Exercise aim — Search for the word "click" in the entries. Each line that holds it should be copied.

╭─ Data listing

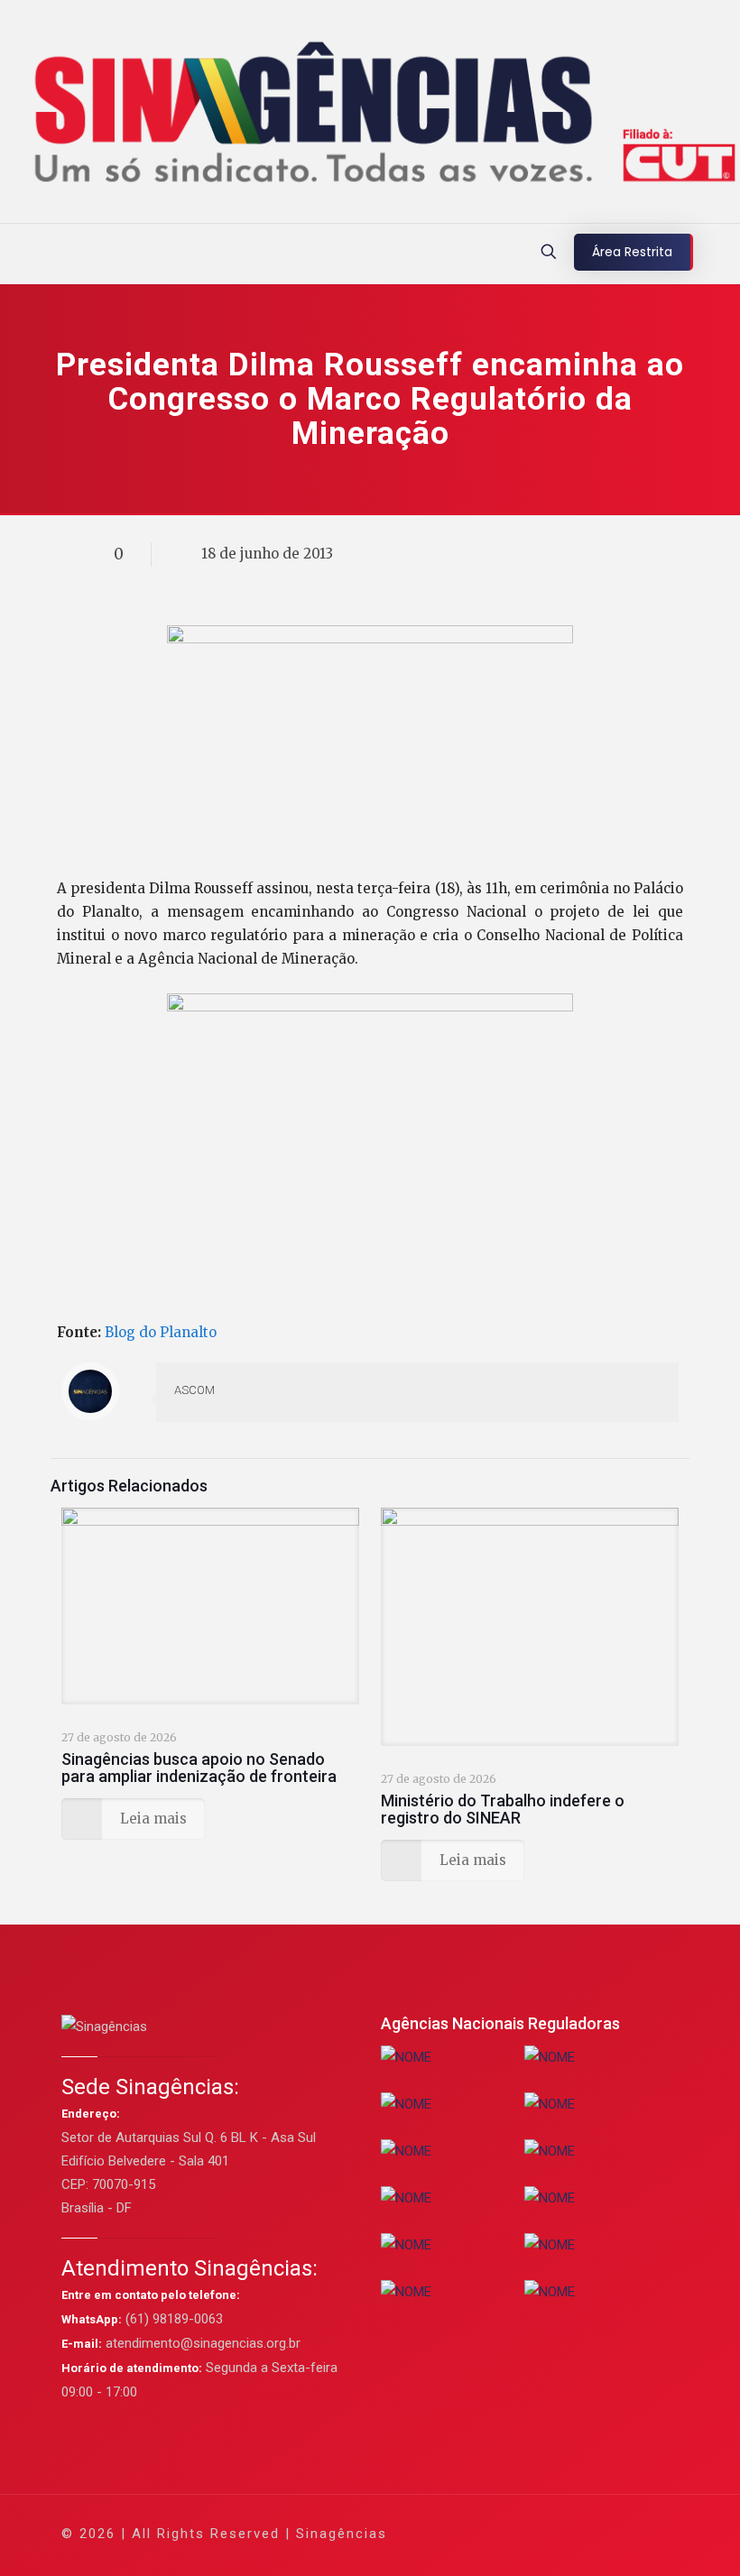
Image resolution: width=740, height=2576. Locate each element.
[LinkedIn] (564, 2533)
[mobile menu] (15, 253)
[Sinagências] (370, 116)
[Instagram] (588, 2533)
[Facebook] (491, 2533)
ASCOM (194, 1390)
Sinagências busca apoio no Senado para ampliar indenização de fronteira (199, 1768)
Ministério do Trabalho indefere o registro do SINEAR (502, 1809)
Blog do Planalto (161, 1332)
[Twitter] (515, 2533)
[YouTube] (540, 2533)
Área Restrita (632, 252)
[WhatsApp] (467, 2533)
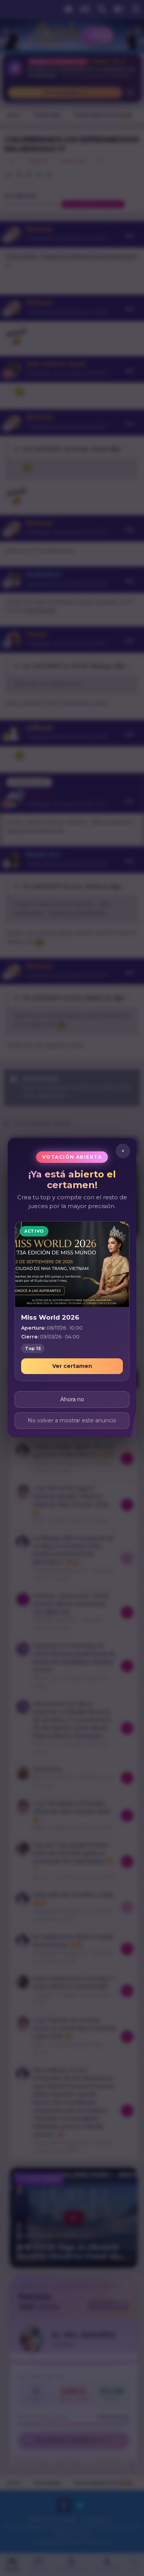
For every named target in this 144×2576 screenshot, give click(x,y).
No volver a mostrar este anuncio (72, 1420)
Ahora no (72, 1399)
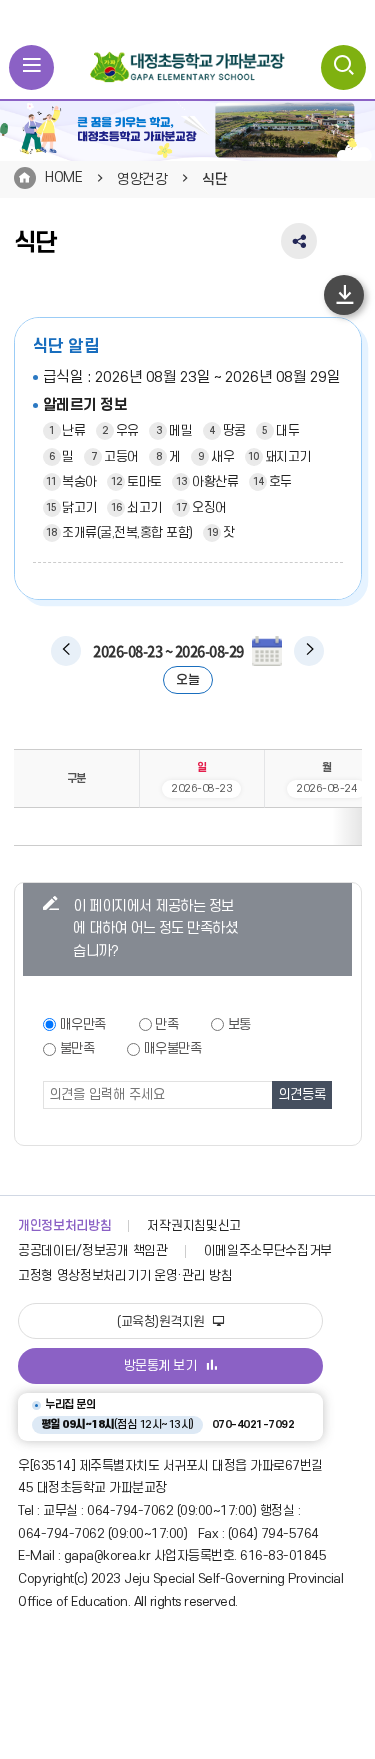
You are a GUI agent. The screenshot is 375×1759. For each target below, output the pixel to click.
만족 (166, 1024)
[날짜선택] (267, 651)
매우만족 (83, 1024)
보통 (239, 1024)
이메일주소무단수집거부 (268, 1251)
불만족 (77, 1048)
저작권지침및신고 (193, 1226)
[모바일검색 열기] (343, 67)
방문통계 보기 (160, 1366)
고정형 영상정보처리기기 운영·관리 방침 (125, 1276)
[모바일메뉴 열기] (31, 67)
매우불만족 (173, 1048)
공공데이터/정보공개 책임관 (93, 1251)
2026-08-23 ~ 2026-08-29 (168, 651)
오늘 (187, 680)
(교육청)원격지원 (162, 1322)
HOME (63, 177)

╰─
╭─ Data listing

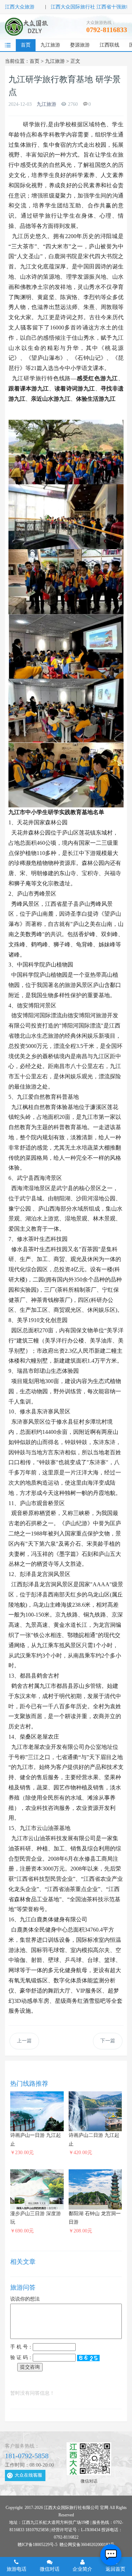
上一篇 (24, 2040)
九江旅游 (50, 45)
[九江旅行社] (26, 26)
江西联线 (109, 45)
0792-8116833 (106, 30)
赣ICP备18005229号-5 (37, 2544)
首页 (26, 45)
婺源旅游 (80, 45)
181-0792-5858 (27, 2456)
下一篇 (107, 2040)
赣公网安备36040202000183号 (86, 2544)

╰─

Exercise answer —
For every named target in this 144×2576 screenshot, give click(x,y).
You are a GUI agent. The screenshot is 375×1759. For each target below, output the pixel to click.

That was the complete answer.